An Intern Learns – Types of Market Analysis
It’s another day of learning about the fine art of forex trading and when I last left you I was looking into the GBP/USD market and was speculating on the British Pound’s relationship against the US Dollar. I was particularly interested in the peaks and troughs and learnt that these are called areas of resistance and support. Using these patterns as information to base my trades on, I decided that GBP was depreciating and I would sell. Well this didn’t work. I was all pleased with myself when I saw my unrealized P & L (your profit or loss based on your trading) going steadily higher. I got on with some other work and upon looking back I saw the market rising, the opposite of what I expected! After going down in value as I had initially predicted, the market then spiked up right through my Stop Loss and thus ended my trade. Not quite the result I was hoping for. Happily, I am only trading with a practice account!
As I’ve now learnt, and as you would expect, you cannot simply trade based on a brief analysis of the market and your guess as to which way it would go. One thing that could have helped would have been to take advantage of the multiple time frames. Within the Anaylsis view on the MahiFX platform has a whole range of time frames to use right from 1 second all the way up to 1 whole day. I have found the handiest ones to toggle between are the 10 minutes, 30 minutes and 4 hours. In my beginner ways, I - prefer to trade over short periods of time and these time frames give me the information I need. The 10 minutes give a “snap shot” so to speak, where the other larger time frames give a “bigger picture” and often reveal a greater trend. There have been instances where the snap shot shows a descending market whereas the bigger picture reveals that it was, rather, a descent in an otherwise rising market. I should have perhaps looked at the 4 hour view more closely before making a guess on the trend! This kind of trading that has taken my interest is known as ‘scalping’. Much like the ancient war practice of removing the scalp of an enemy (eeek), scalping in FX refers to ‘taking a little off the top’. Traders who scalp the market tend to do many, many little trades, aiming to make numerous small profits on small price changes. Note that this approach can be quite successful, but stick to your strategy and if you had planned on getting out, make sure you stick to this to avoid heavy losses.
However, as handy as this may be, what really would help my trading is to improve my knowledge of the bigger picture. By scalping we are looking at short instances of trading and by understanding the market activity on a grander scale, we should have more success.
Enter market analysis. Now traders have come to develop two key types of market analysis. Each focuses on a different area but together are able to give you a holistic view of the market. If you had to just focus on one area you may be missing out.

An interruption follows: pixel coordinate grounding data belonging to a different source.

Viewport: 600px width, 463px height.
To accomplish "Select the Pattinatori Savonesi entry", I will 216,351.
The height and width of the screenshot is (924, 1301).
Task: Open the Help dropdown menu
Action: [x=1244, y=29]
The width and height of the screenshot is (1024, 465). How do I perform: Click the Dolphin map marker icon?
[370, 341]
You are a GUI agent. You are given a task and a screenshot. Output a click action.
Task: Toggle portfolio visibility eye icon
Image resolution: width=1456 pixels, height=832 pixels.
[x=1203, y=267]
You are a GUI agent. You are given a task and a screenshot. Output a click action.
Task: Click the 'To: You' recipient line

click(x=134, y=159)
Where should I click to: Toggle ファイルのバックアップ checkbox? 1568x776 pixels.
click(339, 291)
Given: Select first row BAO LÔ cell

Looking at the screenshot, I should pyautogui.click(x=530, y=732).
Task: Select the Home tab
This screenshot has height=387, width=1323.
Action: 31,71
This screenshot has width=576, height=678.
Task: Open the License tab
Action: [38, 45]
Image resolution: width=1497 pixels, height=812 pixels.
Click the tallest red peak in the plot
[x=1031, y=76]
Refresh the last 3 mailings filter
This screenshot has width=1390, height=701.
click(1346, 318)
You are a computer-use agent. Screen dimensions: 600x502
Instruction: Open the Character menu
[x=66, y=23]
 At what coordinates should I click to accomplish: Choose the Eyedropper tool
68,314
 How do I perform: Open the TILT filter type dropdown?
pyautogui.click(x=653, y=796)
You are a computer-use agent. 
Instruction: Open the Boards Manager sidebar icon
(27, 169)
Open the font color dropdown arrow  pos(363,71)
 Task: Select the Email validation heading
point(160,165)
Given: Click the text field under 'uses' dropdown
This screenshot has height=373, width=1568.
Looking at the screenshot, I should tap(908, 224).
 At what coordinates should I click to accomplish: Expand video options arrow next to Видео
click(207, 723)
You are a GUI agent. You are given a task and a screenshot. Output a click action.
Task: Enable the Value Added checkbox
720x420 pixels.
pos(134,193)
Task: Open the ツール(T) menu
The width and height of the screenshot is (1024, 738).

The first type is called ‘Technical Analysis’. This is essentially looking at the price movement of the market, and based on its previous movements, speculating where it’s going to go next. When using a technical analysis approach it is best to use the charts themselves as you can visually see the markets going up and down. On a platform such as MahiFX you can zoom in on areas and in this way see where the markets were hours or even days before. By analyzing these movements the future trends are then estimated. Conversely, ‘Fundamental Analysis’ focuses on the way the going’s on of the world effect a currency, and then of course how this currency fares against another. All the economic, social and political factors are taken into consideration. In this type of analysis, following the news is incredibly important. A fundamental analysis of a market is also based on the principles of supply and demand. In this case it would the supply and demand of the country’s currency. If the political, social and economic factors are favourable, it attracts investors to the country and so demand for the currency goes up. This is what would strengthen that currency versus another.
Now if we take both these types of analysis into consideration then we gain insight to what’s called the ‘Market Sentiment’. The best way to think of this is imagine some sand at the bottom of a fish tank. As you lift one corner of the fish tank all the sand slides down to one side. In this case the sand is the opinions of all the traders together. If they collectively think that a market is going to go bullish or bearish, then this becomes an almost self- fulfilling prophecy and the market may in fact go this way. If they all say the market is likely to go bullish, then with all their buying, the demand for the currency will go up so the market will then follow bullish trend.
So as you can see, we need to have a much more holistic view of the forex world in order to make better trading decisions. The more the you know the better you will trade, so keep in touch with global news as well as watching the charts, and use this knowledge to power your decisions.